La Journée mondiale du mot de passe deviendra, tôt ou tard, une relique du passé si l’on considère les récents développements en matière d’authentification. La tendance est passée de mots de passe complexes à des mots de passe plus longs et mémorables, l’authentification sans mot de passe représentant l’étape suivante naturelle.
Tribune Zscaler – Les humains ont tendance à suivre des schémas prévisibles lorsqu’ils créent des mots de passe, comme placer des lettres majuscules au début ou des caractères spéciaux à la fin. En réponse, le National Institute of Standards and Technology (NIST) a mis à jour ses recommandations en 2017 pour privilégier les mots de passe longs, ou phrases secrètes / de passe, plutôt que les mots de passe complexes.
En combinant plusieurs mots en une seule chaîne longue, ces mots de passe deviennent mathématiquement beaucoup plus difficiles à casser tout en restant plus faciles à mémoriser pour les utilisateurs. Pourtant, même des années plus tard, ces recommandations ne sont pas largement adoptées.
Souvent, les organisations s’accrochent à des pratiques obsolètes fondées sur la complexité. Or, les stratégies de mot de passe faibles laissent des portes ouvertes aux menaces modernes. De nombreuses organisations et utilisateurs assimilent la complexité des mots de passe à une sécurité supérieure, alors qu’il a été prouvé que la longueur constitue une défense plus efficace contre des attaques telles que le craquage par force brute.

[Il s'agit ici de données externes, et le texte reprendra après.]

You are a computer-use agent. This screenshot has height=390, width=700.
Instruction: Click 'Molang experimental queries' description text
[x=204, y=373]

Les normes réglementaires sont souvent en retard, tandis que les systèmes anciens imposent des contraintes techniques, comme des limites de caractères, qui rendent difficile l’adoption de phrases de passe plus longues. L’habitude de s’appuyer sur des mots de passe courts et complexes persiste parce que les utilisateurs et les organisations suivent ces schémas depuis des décennies, ce qui rend difficile la transition vers de nouvelles bonnes pratiques.

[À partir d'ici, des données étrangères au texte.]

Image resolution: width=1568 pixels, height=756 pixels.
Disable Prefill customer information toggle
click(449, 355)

Cependant, le problème le plus important avec les mots de passe est le nombre croissant de violations de données causées par le vol de mots de passe et les attaques de type « adversaire au milieu » (Adversary-in-the-Middle, AiTM). De nombreuses méthodes d’authentification multifactorielle (MFA), telles que les codes à usage unique envoyés par SMS ou par mail, ou même les codes générés par des applications, sont vulnérables à l’interception lors d’attaques AiTM. Ces méthodes reposent sur des secrets partagés que les attaquants peuvent intercepter, rendant même les comptes protégés par MFA susceptibles aux tentatives de phishing sophistiquées qui imitent des sites légitimes pour voler les identifiants de connexion et les données de session.

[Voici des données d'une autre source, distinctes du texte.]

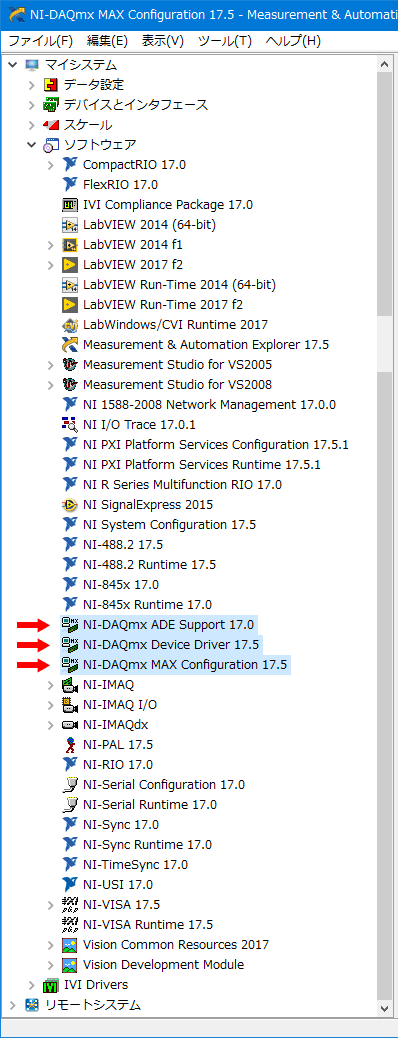
Task: Click the IVI Compliance Package icon
Action: (x=70, y=205)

En revanche, les méthodes d’authentification modernes comme les systèmes biométriques et les clés de sécurité physiques basées sur les normes FIDO2 offrent une protection solide. FIDO2, qui signifie « Fast Identity Online », utilise des dispositifs matériels (tels que des clés de sécurité USB) pour effectuer une authentification sécurisée. Contrairement à la MFA traditionnelle, FIDO2 emploie la cryptographie à clé publique, ce qui empêche le phishing et les attaques AiTM car les clés cryptographiques sont liées à l’appareil matériel et ne sont jamais partagées avec le fournisseur de services. En éliminant la dépendance aux mots de passe et aux méthodes MFA susceptibles d’être compromises, ces innovations ouvrent la voie à un avenir plus sûr, sans mot de passe.
La vérité est que la complexité n’égale pas une meilleure sécurité. Forcer les utilisateurs à naviguer dans des méthodes d’authentification alambiquées conduit souvent à de la frustration et à des raccourcis risqués, comme la réutilisation des mots de passe. Il est temps d’adopter des solutions qui simplifient l’expérience utilisateur comme les phrases de passe, les données biométriques et les technologies sans mot de passe (FIDO2), à des fins de confort, mais aussi pour offrir une meilleure sécurité face aux menaces en évolution.
Ce changement offre une protection renforcée et un accès simplifié aux ressources, prouvant que simplicité et sécurité peuvent coexister — c’est le fameux compromis gagnant-gagnant.